I have a 24 coupe. I've installed the external key lock mechanism on the passenger side, but cannot find the knob that is needed to lock and unlock the door from the interior. Any suggestions on where to find this item or what I can use as an alternative? Thanks
Very hard to find. Nobody makes them and I don't know of a replacement part that will work.
Hard to find item! I have a 24 Coupe and was fortunate to have all of the door lock parts still with the car. Never seen one at swap meets either. Small items are tough to find.
There is an occasional poster on the forum that makes window riser handles. He might make this part also. Cant remember his name though. Maybe someone else does.
Other forum members might have one.
Is that knob the same as a 1926 Door Lock Knob?
Not sure but don't think so. They are unique to the 23-25 Coupes and sedans. Maybe D. Sosnoski knows for sure.
The knob used to open the door is the same - the hex shaped one that sticks up into the window area. The 25, 26 and 27 cars locked the door by pushing this handle in the opposite direction from opening it. The 24 cars with the wood framed doors had a separate knob which stuck through the upholstery which was used to lock/unlock the door. It was kind of like a little lever.
The good news is if you find one you probably won't pay much for it as most people probably don't know what it fits. On the other hand, finding one is nearly impossible. Even harder to find is the little escutcheon plate which goes behind it. You can make one of those that looks pretty good using a stainless steel finish washer and some filing.
You're right, Dave S., at least as to the 24 version (I can't speak about the 25-27's). The one I'm looking for would attach the lock rod that sticks through the upholstery on the inside of the passenger door.
Hold on - are you looking for one for the passenger's side? There isn't one on the passenger's side - only the driver's side. You lock the driver's door from the inside, then slide across the seat, exit through the passenger's door, then lock that from the outside with the key.
My April '24 is as David S says. A little (very little) lever inside on the driver's door to lock that door. No inside knob or lever for the passenger's side. My coupe does have an after-market (vintage) outside key-lock, so it is not a good example of what is truly correct. However, most such vintage key-lock assemblies cannot be turned from the square shaft (from the inside) unless the key is in the tumbler assembly outside. Without the tumblers being lined up (by the key), they do not turn. Many vintage cars had secondary locking mechanisms to lock the key-equipped door from the inside. They rarely used an inside knob or lever on the same shaft as the key.

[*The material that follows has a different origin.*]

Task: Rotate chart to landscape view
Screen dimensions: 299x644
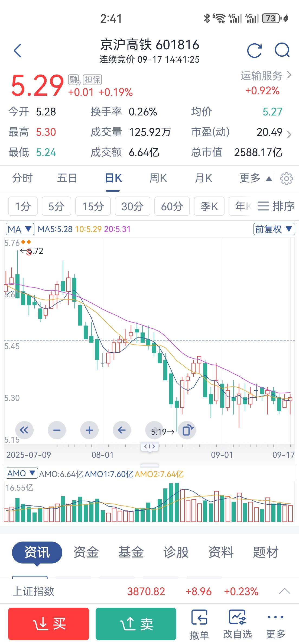Action: tap(187, 430)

Drive carefully, and enjoy, W2
Yes, I'm talking about the passenger side. I have the after market lock on the passenger side. The stem/shaft (not sure of the technical term) sticks through the fabric on the interior passenger door panel. I'm looking for some sort of knob that would go on the end of the after market lock stem/shaft.
Most hardware stores have small brass and/or chrome knobs that could be modified for use.
A picture or 2 would sure help (us that aren't familiar w/'24 coupes) understand the situation.
This might work if the slider is in place;
I have always wondered why Ford had only 1 door to enter the car when it was locked.
My 24 Coupe has the original set up with the outside entry door (when locked) on the passenger side.
It was unlocked with a key.
Must of been hard to get in the car if you pulled up next to a building really close on the passenger side and went out the drivers side and the inside lever lock was still in the locked position when you left exited the car from the drivers side!
I guess that might could have happened. I never tried it.
As David said, the passenger door originally was only locked from the outside with a key. If your aftermarket lock goes through the door, an original Ford lever may not fit without modification anyway.
My Fordor was missing one of the levers, and I thought I would never find one. I spent a lot of hours going through every little junk box at every swap meet I went to. I finally found one in an old coffee can of small parts and bolts that had about an inch of dirt and rust in the bottom. I had already gone through the parts, and almost put them back in the can when I decided to sift through the rust and dirt, and there it was! I still haven't found the right escutcheon plate.
There is a Model A lever that is different, but if you have to modify it anyway, maybe it would work at least until you find one for the T.
From an older post, is this the lever? http://www.mtfca.com/cgi-bin/discus/show.cgi?tpc=80257&post=197878#POST197878
That's the one. It doesn't go on the end of the key lock though. The door with the key doesn't have an inside lever. If you scroll through the thread in the older post you can see that the key lock fits into the latch above the handle and striker, while the inside lever is below the striker.
As far as key lock on only one passenger side door, that was so common on cars of the '20s, and continued through many cars of the '30s, that it was still common on pickups and a few cars through much of the '50s. I guess how inconvenient it seems, is just one of those things that depends upon what you are used to.
Many years ago, I left my favorite Homburg hat on the rear seat of a friend's '26 Buick sedan because I thought it would be safer there than left on the seat of my very open speedster. Somebody went into the car and stole my hat! (At a car meet) Some days, I am just glad to have an antique with doors that actually lock.